Dysprosium, the most expensive rare earth metal used in Ford vehicles, is reduced by approximately 50 percent in new Fusion and C-MAX hybrids’ electric machines.
These rare earth metal reductions helped Ford cut the cost of its third-generation hybrid technology by 30 percent, adding to the overall value of the new C-MAX Hybrid — America’s most affordable hybrid utility vehicle starting at $25,995 — and Fusion Hybrid
Ford’s third-generation hybrid system, which replaces nickel-metal-hydride batteries with new lighter, more efficient lithium-ion batteries, could reduce the company’s use of expensive, less-abundant rare earth metals by up to 500,000 pounds a year.
This reduction of rare earth metals is important for both financial and physical reasons. First, the cost is reduced by 30 percent when compared to previous-generation hybrid batteries. Also, lithium-ion batteries are 50 percent lighter and 25 to 30 percent smaller. The result: Better fuel efficiency in Ford’s new electric vehicle offerings, including a projected 47 mpg for Fusion Hybrid and an EPA-certified 47 mpg for C-MAX Hybrid.
“We’re continually looking to find ways to provide greater fuel efficiency as well as cost savings to customers of our hybrid vehicles, and the reduction of rare earth metals is a key part of this strategy,” said Chuck Gray, chief engineer, Global Core Engineering, Hybrid and Electric Vehicles. “The third-generation hybrid technology we are now using builds on our 20 years of electric vehicle innovations.”

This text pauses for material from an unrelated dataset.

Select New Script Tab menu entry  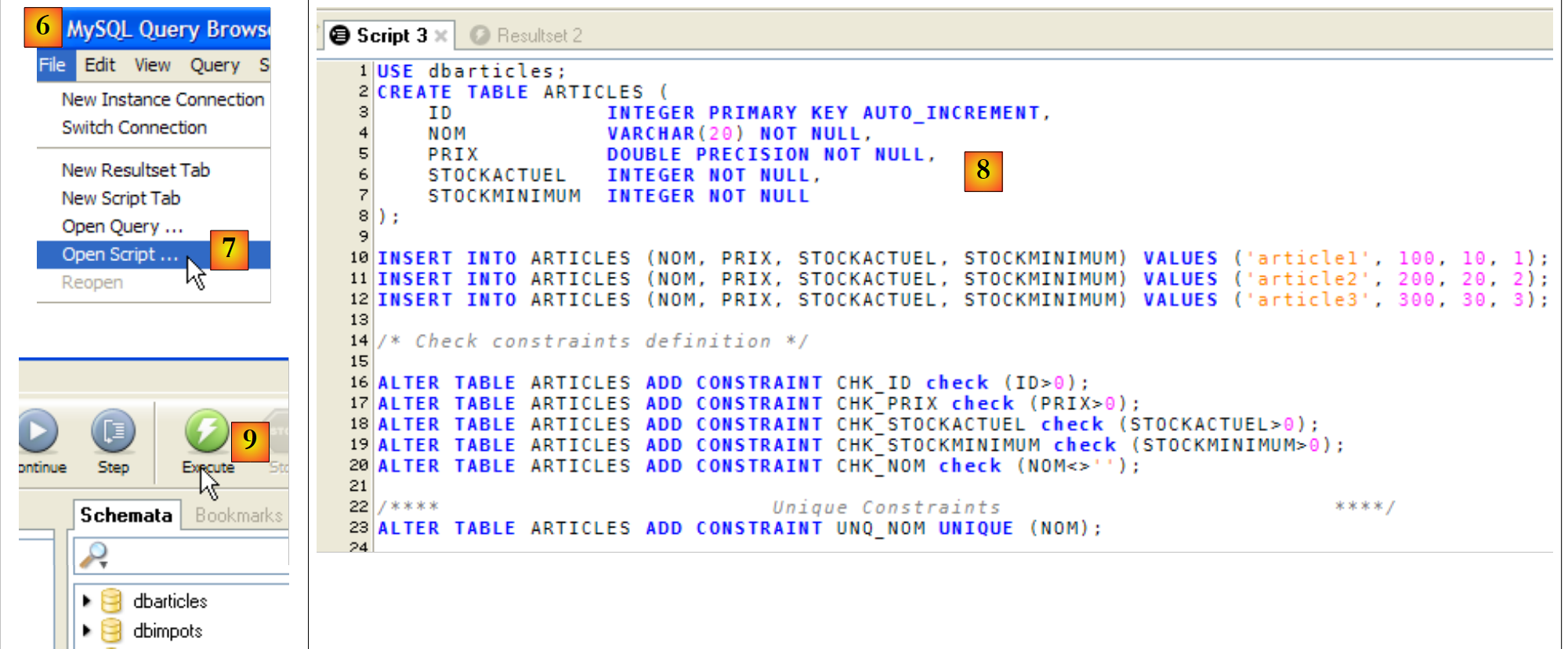pyautogui.click(x=121, y=198)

Among the rare earth metals used in nickel-metal-hydride batteries are neodymium, cerium, lanthanum and praseodymium, none of which are used in the new lithium-ion batteries. Additionally, Ford has reduced its use of dysprosium by approximately 50 percent in magnets employed in the hybrid system’s electric machines. Dysprosium is the most expensive rare earth metal used in Ford vehicles. This reduction is the result of a new diffusion process that is used in the magnet manufacturing process.
The overall reduction of rare earth metals in the lithium-ion batteries and electric machines lowers vehicle costs, which is key as Ford triples production of its electric vehicles by 2013, ultimately translating to more affordable, fuel-efficient vehicle choices for customers.
Rare earth metals are a set of 17 atomic elements in the periodic table. While some are indeed rare, others are plentiful within specific regions in the earth’s crust. These metals are used in many consumer products including mobile phones, LED televisions, computer screens and hybrid vehicle batteries.
The 2013 Ford Fusion Hybrid is projected to deliver best-in-class 47 mpg on the highway, making it America’s most fuel-efficient sedan. The new Fusion will also give customers the power to choose across three powertrain options — gasoline, hybrid and plug-in hybrid.
Ford’s all-new C-MAX Hybrid, in showrooms this fall, is EPA-certified at 47 mpg on the highway, 47 mpg in the city and 47 mpg combined, making it America’s most fuel-efficient hybrid utility vehicle. C-MAX Energi, launching later this fall, is projected to deliver 95 MPGe.